## Your objective
Each line below that includes "menu" counts once; report the total and nothing more.
· · · ·
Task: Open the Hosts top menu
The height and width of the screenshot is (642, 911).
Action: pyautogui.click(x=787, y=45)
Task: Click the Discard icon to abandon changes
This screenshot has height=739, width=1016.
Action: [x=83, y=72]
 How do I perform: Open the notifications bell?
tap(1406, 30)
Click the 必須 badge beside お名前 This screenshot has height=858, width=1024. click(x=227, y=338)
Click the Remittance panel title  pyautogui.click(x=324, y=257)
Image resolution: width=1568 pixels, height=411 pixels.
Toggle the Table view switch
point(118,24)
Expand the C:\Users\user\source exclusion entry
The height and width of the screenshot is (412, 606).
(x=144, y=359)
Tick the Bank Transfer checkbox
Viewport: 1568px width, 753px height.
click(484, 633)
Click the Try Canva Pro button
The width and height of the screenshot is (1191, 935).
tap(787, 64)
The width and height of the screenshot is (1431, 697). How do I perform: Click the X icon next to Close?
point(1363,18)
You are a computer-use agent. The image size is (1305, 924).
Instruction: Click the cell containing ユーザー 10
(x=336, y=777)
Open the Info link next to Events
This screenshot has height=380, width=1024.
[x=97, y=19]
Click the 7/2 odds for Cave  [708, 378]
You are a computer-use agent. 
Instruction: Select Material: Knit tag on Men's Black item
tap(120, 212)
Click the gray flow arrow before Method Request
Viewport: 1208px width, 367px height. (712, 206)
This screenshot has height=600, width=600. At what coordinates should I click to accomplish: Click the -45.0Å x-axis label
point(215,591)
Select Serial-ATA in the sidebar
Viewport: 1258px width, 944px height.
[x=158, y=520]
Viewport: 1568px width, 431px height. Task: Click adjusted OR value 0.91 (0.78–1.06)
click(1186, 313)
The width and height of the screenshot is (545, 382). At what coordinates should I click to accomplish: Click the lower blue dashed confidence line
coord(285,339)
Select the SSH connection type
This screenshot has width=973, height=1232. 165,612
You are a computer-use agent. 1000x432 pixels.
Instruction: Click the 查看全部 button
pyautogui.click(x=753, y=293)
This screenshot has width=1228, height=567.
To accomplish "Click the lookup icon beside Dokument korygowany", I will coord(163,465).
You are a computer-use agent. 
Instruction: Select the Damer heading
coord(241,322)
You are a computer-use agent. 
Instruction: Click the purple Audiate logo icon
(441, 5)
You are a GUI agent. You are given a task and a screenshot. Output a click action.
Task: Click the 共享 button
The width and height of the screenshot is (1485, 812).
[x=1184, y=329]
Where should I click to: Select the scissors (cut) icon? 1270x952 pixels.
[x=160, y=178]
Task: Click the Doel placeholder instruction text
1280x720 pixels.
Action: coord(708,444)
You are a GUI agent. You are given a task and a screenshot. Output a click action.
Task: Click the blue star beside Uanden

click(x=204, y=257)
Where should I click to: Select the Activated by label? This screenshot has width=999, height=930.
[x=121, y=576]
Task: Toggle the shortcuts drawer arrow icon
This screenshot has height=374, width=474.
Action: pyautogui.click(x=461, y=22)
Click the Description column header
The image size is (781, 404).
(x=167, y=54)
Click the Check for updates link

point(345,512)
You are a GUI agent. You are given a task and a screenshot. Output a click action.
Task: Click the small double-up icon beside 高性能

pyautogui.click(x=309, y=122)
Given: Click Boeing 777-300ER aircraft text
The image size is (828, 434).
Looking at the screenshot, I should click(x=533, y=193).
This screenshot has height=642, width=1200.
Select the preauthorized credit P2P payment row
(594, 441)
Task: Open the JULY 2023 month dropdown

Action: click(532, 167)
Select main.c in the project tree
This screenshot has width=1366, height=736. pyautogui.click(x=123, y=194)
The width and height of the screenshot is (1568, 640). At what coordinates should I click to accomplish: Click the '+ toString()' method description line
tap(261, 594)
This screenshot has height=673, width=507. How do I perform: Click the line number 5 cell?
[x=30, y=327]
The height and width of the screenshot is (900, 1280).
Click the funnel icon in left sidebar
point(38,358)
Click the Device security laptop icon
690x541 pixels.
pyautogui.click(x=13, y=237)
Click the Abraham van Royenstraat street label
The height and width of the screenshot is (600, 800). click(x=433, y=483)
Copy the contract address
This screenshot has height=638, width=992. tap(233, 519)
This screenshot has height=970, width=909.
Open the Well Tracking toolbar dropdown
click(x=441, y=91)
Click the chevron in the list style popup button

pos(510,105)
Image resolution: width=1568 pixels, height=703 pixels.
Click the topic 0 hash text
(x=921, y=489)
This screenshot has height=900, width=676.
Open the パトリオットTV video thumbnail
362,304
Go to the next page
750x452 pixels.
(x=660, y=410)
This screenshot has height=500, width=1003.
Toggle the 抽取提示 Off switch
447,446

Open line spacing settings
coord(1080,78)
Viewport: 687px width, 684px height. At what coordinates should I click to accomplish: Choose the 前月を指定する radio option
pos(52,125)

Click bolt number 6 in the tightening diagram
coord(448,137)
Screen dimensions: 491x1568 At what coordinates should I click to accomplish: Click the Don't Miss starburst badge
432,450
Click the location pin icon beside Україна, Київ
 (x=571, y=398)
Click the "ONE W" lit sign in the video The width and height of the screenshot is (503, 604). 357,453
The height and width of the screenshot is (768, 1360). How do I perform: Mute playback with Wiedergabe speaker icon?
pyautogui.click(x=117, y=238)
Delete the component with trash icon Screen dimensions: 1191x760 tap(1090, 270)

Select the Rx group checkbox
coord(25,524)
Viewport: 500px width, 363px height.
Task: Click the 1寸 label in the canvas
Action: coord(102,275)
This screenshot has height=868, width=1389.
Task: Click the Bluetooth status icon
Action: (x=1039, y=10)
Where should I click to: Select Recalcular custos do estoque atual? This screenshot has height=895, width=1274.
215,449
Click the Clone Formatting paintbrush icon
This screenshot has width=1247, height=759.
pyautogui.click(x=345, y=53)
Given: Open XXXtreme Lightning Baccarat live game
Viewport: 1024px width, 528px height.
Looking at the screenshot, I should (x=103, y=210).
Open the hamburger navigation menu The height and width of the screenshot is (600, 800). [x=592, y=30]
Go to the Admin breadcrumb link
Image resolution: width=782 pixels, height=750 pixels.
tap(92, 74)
· · · ·
## Problem solution
2